First let me say; my granny (my mother’s mother) has been dead for very nearly 10 years. So no I don’t mean she’s literally calling, or even from the grave or even in a meta-physical sense. I mean that I often wonder what she would make of the world around me. I find myself asking on the cusp of a new year;
What would Granny
- do, (or perhaps more noteworthy not do),
- say (or again when would she hold her tongue), and even,
Those who know me offline (or, as we used to say online; in real life) will know then I speak very highly of my grandmother and the lessons she taught me and the wisdom she held so lightly. She was in my view the perfect mix of a modern (for the time of) yet woman who knew of the value of occasion, manners, common sense and practical service of others.
I don’t know whether this has a lot to do with her or not. However, I’ve been noticing a distinct slide in the above, particularly in public. Perhaps I’m getting old, or more old-fashioned but I find myself shaking my head, more often than I used to.
This example probably makes me sound very old and grumpy.
I recently met family for morning tea at a shopping centre on the other side of Sydney where I indulged in a fruity version of Earl Grey tea called Girlie Grey, I caught two trains back home to the Inner West. The journey to see my relatives was uneventful except that half a dozen schoolchildren, now on holiday to February were somewhat boisterous in the carriage down the stairs from me, with the parents ending up joining in on the mildly rough play. You could see other commuters trying to remain focused on the newspaper or book in front of them. I’m not sure how successful they were. But really that wasn’t too bad.

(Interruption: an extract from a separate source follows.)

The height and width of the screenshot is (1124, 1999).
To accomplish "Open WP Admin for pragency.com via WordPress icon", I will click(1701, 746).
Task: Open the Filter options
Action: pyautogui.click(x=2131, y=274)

Less than two hours later I made the return journey. On the train heading into Central, two seemingly unrelated women in their early 20s bordered a couple of stops after me. One had a small suitcase, and one a trolley. Both moved quickly, but were largely concentrating on the goings-on on their mobile phones. Both sat quickly in the vestibule area where I am required to park (the other parts of the carriage going up or down via three stairs apiece. Also at this train station bordered two older women who proceeded down the three stairs to the carriage proper. One of the younger women smiled at me and proceeded to continue eating a banana and consulting her mobile. I smiled back.
A few stops later, but still a stop or two before her destination the frailer of the two older women climbed carefully and nervously up the stairs to enquire whether we were at a particular station. The somewhat fitter older woman, also seemingly unrelated to the other was the first to pipe up that she still had two stops until her declared destination.
It really was a smooth enough ride on the train. It was still bumpy though and the frailer of the two looked increasingly unsteady on her feet and more anxious than anything about staying on her feet.
I found myself, while parked well out of the way wanting to leap up by way of a temporary miracle if nothing else and offer this woman my seat even though that wasn’t possible because I was using my seat (my wheelchair). Between the two older women now both standing I caught the eye of the younger one who had smiled at me earlier and gestured to the older women standing around us. She smiled at me blankly and stayed firmly in her seat.
I posted the following as my status update on Facebook as we rattled through the city;
This will sound odd I guess but I wish I could stand up for people on mass transit. There is a little old lady standing on my train while two 20 somethings sit and smile. I know I can’t assume that they can stand but. Grrr I want a cattle prod some days
I can’t help wondering what would Granny do? I suspect that even in her 80s, she would have wanted to stand and give her seat to the “old dear”.
I know this isn’t normally a manners blog, and perhaps it was my schooling as much as my grandparent that raised me to think that that behaviour is odd. But either way that’s my two cents. Here’s two more:
I don’t see any harm in offering your seat to someone who needs it more than you do regardless of age
Though unlike that author I think that it is not just one age group that must be reminded.